Open veganstraightedge opened 4 years ago
As a proof of concept I ran a crawler (wget with mirror settings) followed by a script to sanitise the data.
I was able to get a partial static read-only copy of the production website.
For briefness:
Not all pages have been included (I ran it rate limited not to impact the site and did not let it complete).
Fixed it to the crimethinc domain so it is not ingesting other domains e.g. podcast episodes, this could be rethought. (lite., cloudfront., etc)
No changes to the website app.
Can be scheduled and maintenance as a separate tool.
we can keep historical copies.
keep copies with and without large external media.
we can run it closer to the production server for faster backups.
pain points for CDN/caching/mirror:
POC AWS http://ctmirror.s3-website.eu-west-2.amazonaws.com/ POC Netlify https://eloquent-swirles-d1e8f8.netlify.app/
This is awesome! @goncalopereira
Great start! What're the next steps? What are the open questions to consider?
I think a 2nd opinion would be great. I can create a PR with the ongoing scripts, need to figure out the project structure for it.
I think the questions are:
How to run it in prod without affecting or being blocked / can we get a prod db ?
What mirrors are we supporting
What subdomains or external websites need caching
Fix headers for Prod would make it more efficient (and Prod caching in itself)
Fix mixed content on Prod if possible.
i don't think crawling is the best way to think about this, because then you have to recrawl everything (or parts? or what? hard to decide!) whenever content changes.
what some dynamic sites do is that they internalize the "crawler", or more accurately, the static generation. each page rendering is actually stored on disk, which doubles as a fast cache which helps for denial of service conditions. i worked on Drupal sites in the past which used the "boost.module" to do this, but that didn't work well to create a static site copy. i think there's something better for drupal now, but that's irrelevant since you don't use drupal. :p (Django similarly can drive static sites too.)
So I guess the question, IMHO, is how to do this caching thing but with Rails as a backend.

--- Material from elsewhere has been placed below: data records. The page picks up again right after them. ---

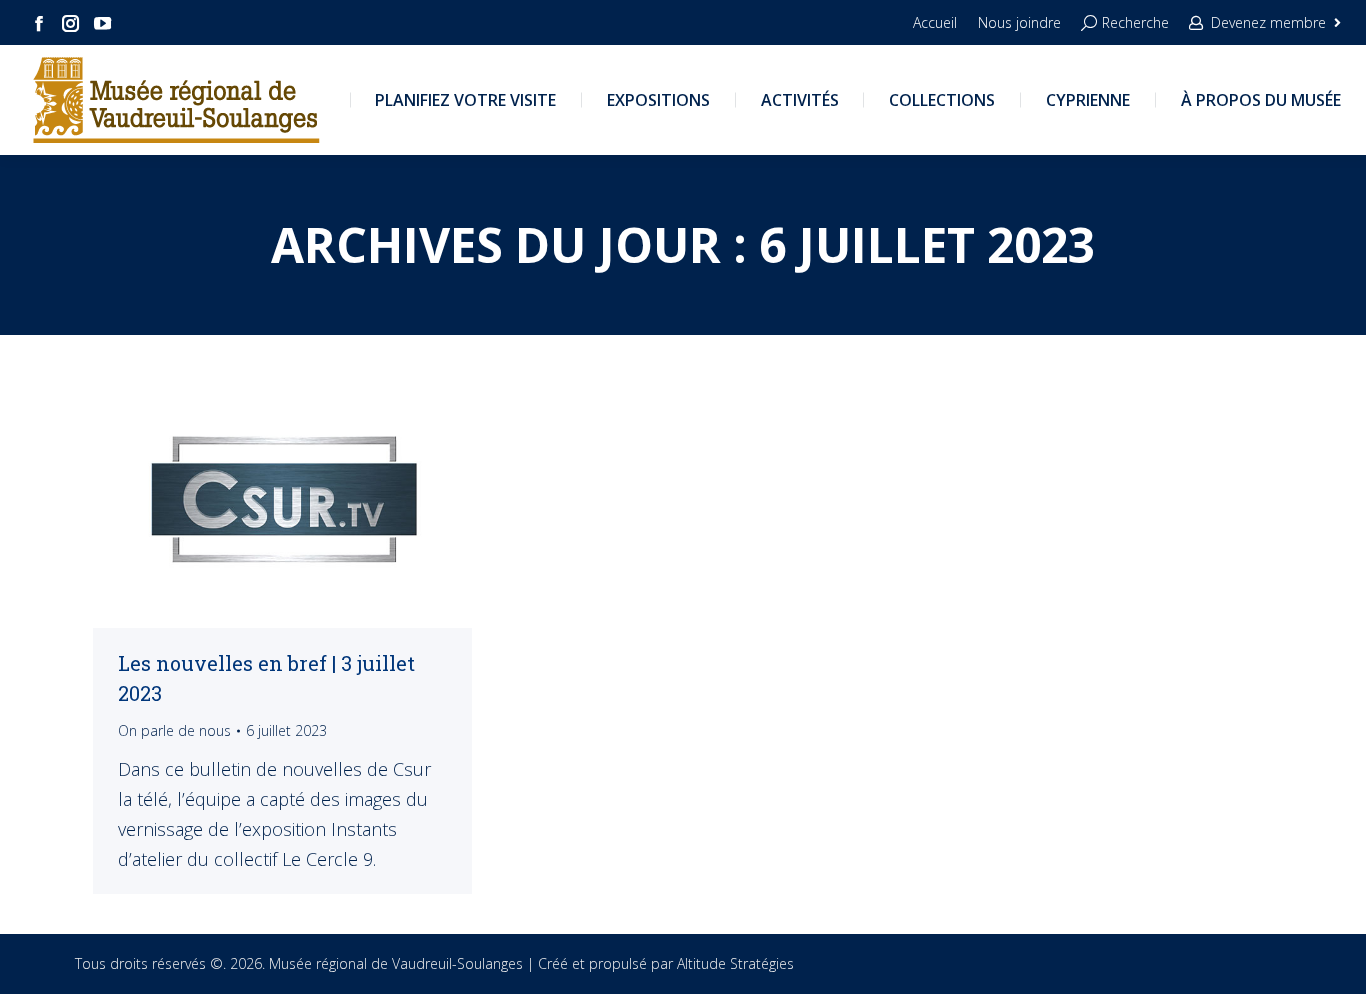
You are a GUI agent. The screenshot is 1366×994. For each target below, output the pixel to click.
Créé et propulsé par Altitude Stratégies (666, 963)
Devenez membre (1268, 22)
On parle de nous (174, 730)
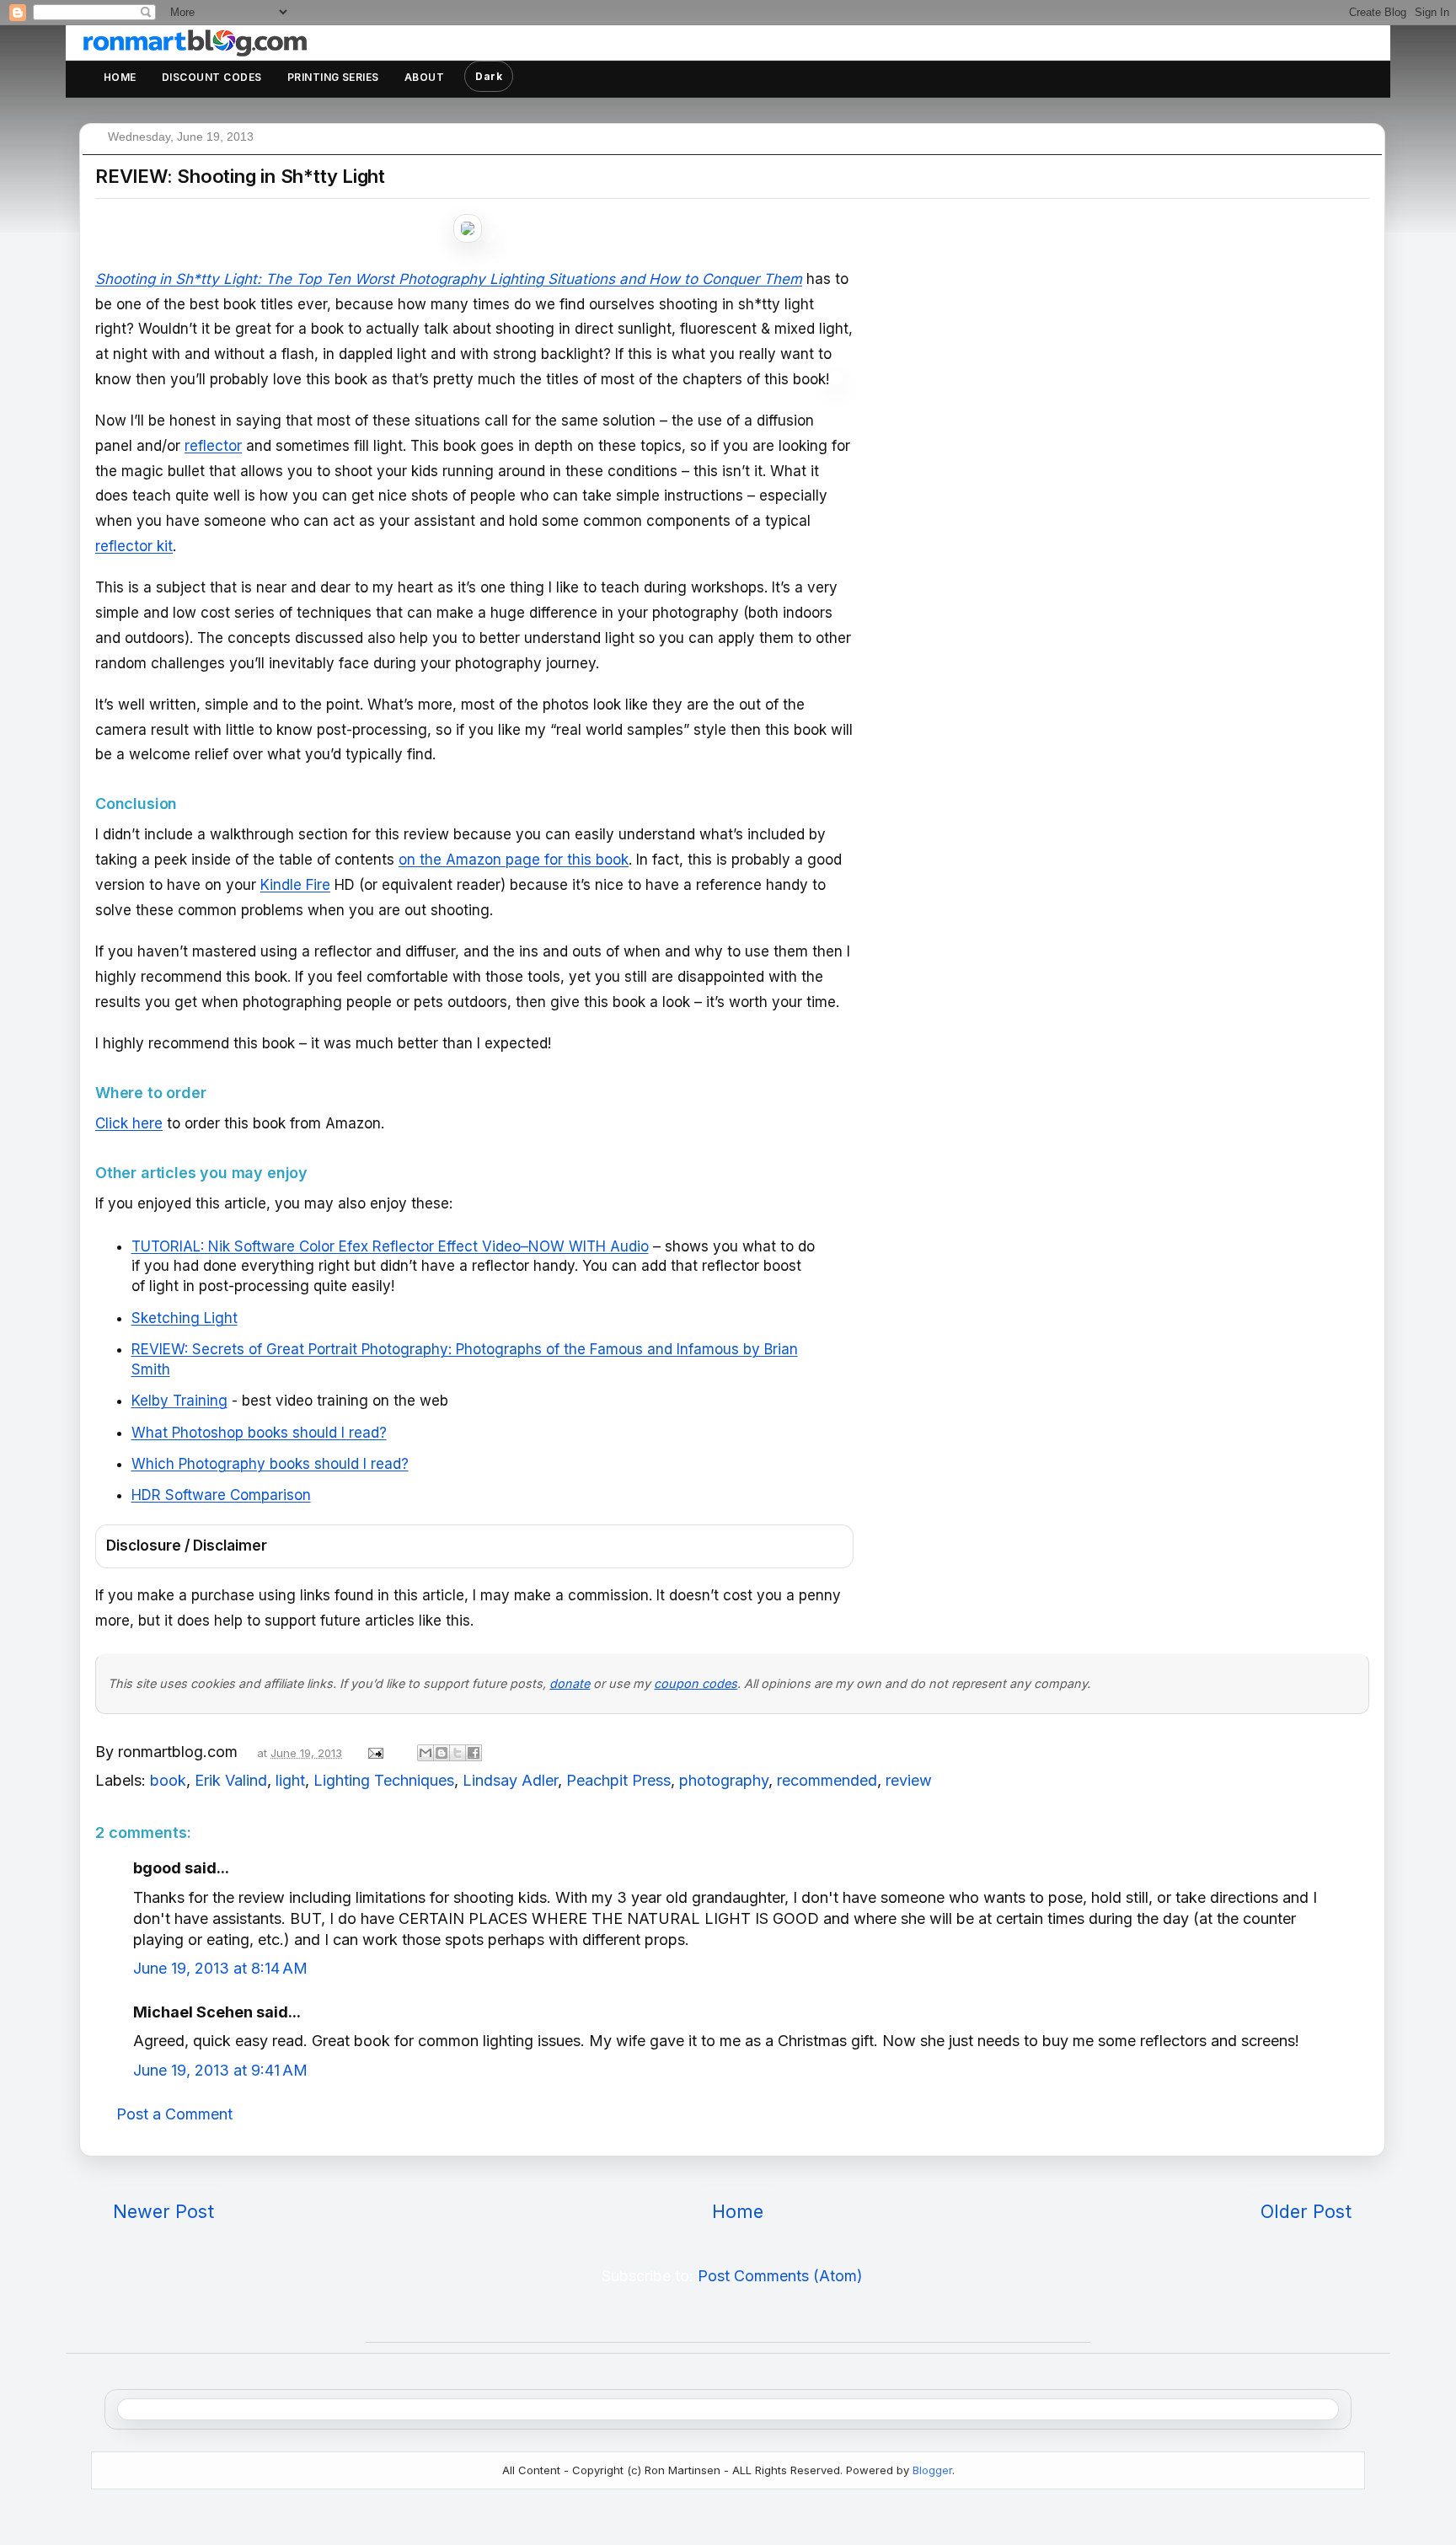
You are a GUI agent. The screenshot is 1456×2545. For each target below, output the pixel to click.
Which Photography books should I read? (270, 1463)
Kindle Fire (295, 884)
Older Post (1306, 2211)
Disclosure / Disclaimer (186, 1545)
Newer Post (163, 2211)
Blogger (932, 2470)
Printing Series (333, 77)
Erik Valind (231, 1780)
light (290, 1780)
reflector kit (134, 546)
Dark (488, 76)
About (424, 77)
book (168, 1780)
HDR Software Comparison (221, 1495)
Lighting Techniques (383, 1780)
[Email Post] (374, 1751)
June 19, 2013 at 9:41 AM (220, 2070)
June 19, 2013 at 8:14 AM (220, 1968)
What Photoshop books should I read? (259, 1432)
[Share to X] (457, 1752)
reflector (213, 445)
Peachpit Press (618, 1780)
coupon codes (695, 1683)
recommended (827, 1780)
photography (723, 1780)
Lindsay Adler (510, 1780)
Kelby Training (179, 1400)
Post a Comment (174, 2114)
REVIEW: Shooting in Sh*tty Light (240, 176)
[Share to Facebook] (473, 1752)
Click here (129, 1123)
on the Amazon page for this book (514, 859)
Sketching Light (184, 1318)
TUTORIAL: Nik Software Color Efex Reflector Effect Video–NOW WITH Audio (390, 1246)
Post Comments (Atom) (780, 2276)
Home (120, 77)
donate (569, 1683)
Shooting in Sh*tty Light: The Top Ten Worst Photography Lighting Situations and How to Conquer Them (448, 279)
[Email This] (425, 1752)
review (909, 1780)
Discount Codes (212, 77)
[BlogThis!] (441, 1752)
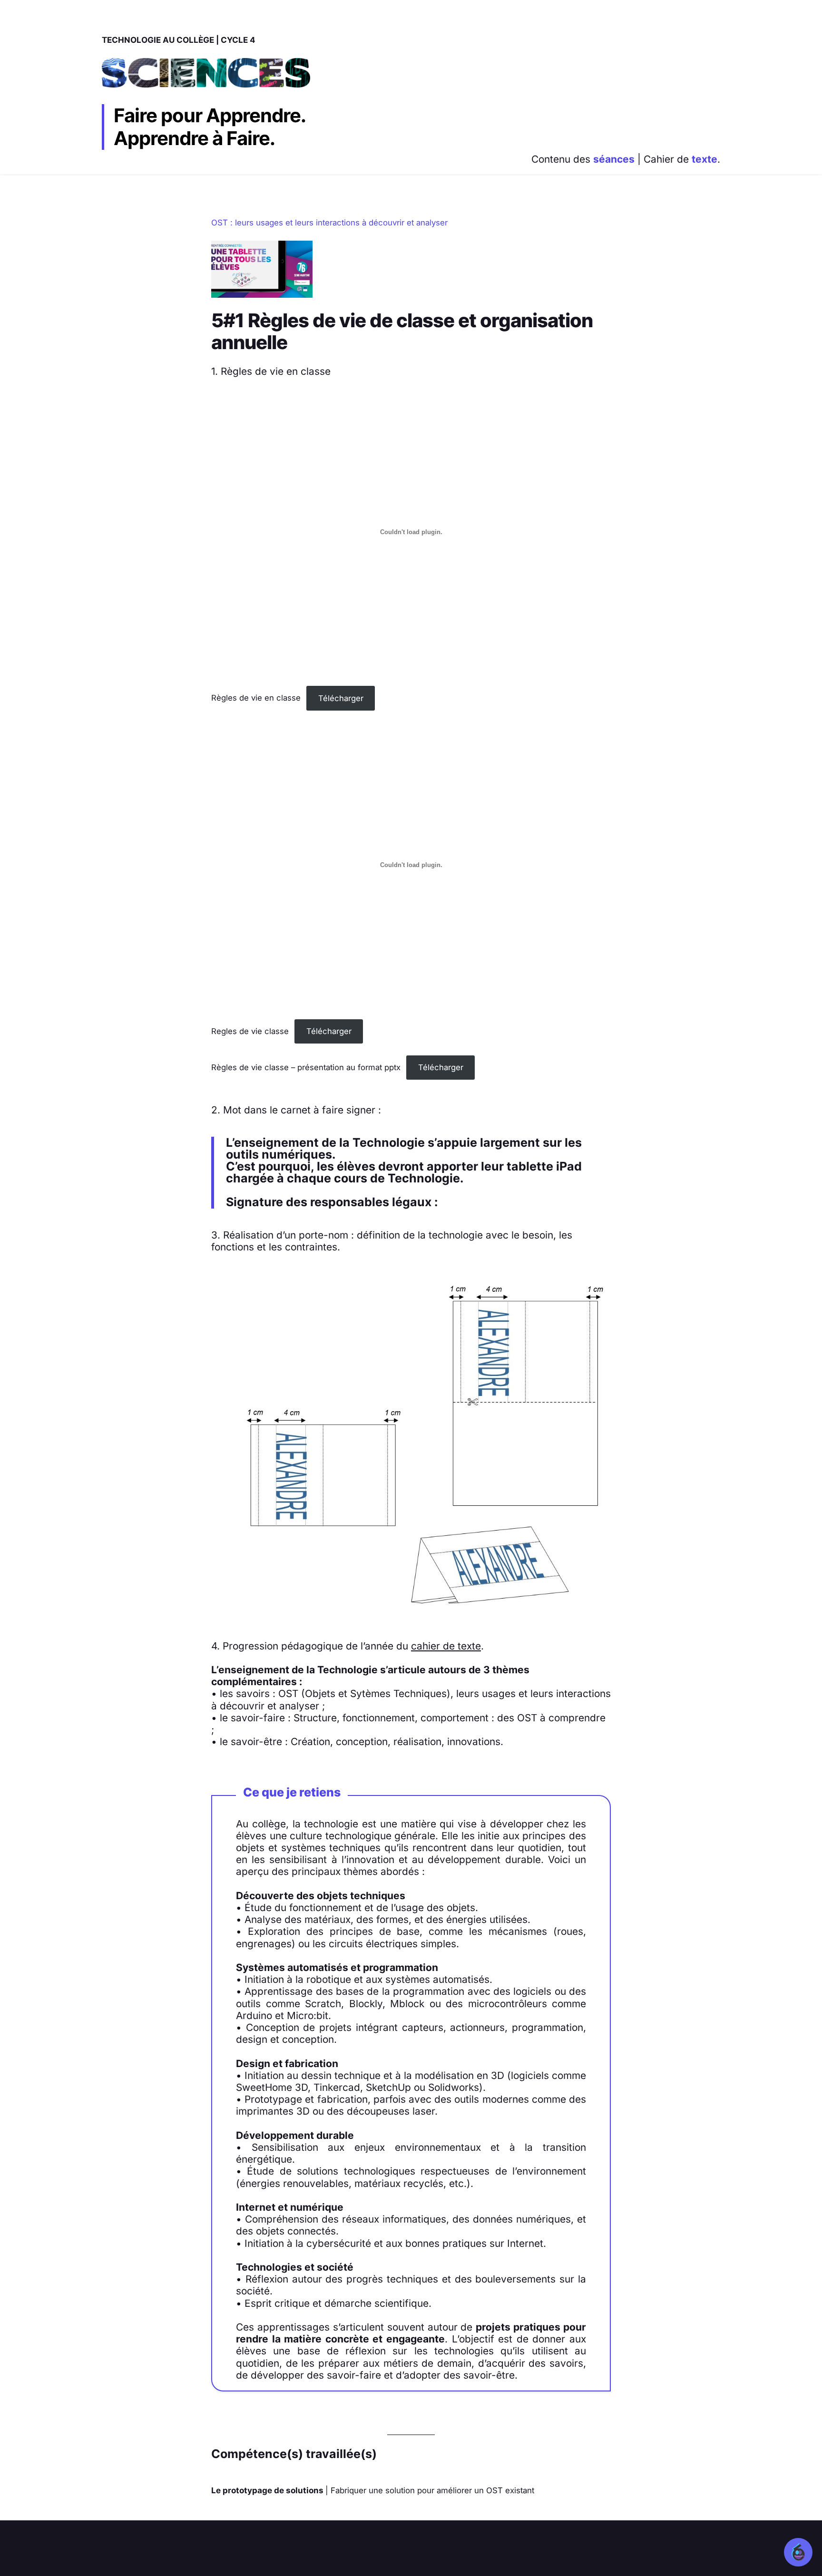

I frankly have close to zero experience coding in Rails, but a few searches gave me this documentation, where "page cache" certainly looks interesting.
Note that you'd still have to have something that crawls the entire site (maybe? or maybe rails is magic and will do that on its own?) but the difference is that then you have a server-side archive that you can more easily distribute, and that's a trusted copy that you don't necessarily need to refresh all the time. Whenever you post something new, as soon as someone reads it, it gets cached and added to the pile.
This beats recrawling everything all the time...
Thanks @anarcat.
I agree that an internal static site generator is also a good idea. We already do do a fair bit of caching in Rails land, but that's dependent on have a big Redis server running. And isn't easy to hand off to another person/place hosting a copy of the site.
IMO, a happy medium would be if the Rails CMS generated static files/folders of the site, then shipped it off-site somewhere, as both files/folders ready to serve as a static site and as a gzip/tarball for others to download and mirror, if needed.
Being able to easily spin up a new Rails/Postgres/Redis would be a nice to have too, but not as easy for many people in many situations to run than just a static classic web server.
On 2022-02-24 14:21:25, Shane Becker wrote:
Thanks @anarcat.
I agree that an internal static site generator is also a good idea. We already do do a fair bit of caching in Rails land, but that's dependent on have a big Redis server running. And isn't easy to hand off to another person/place hosting a copy of the site.
IMO, a happy medium would be if the Rails CMS generated static files/folders of the site, then shipped it off-site somewhere, as both files/folders ready to serve as a static site and as a gzip/tarball for others to download and mirror, if needed.
yeah i think that's what the page cache is supposed to do, but maybe that's what you're already doing in redis?
Being able to easily spin up a new Rails/Postgres/Redis would be a nice to have too, but not as easy for many people in many situations to run than just a static classic web server.
yeah for sure, it's more of a quick disaster recovery for you i guess.
We're still going to run a Rails app for the
.com
and the CMS.A static snapshot of the site could serve as a read replica mirror.
This issue is to create a way to create a static version of the site, which could then be hosted just about anywhere.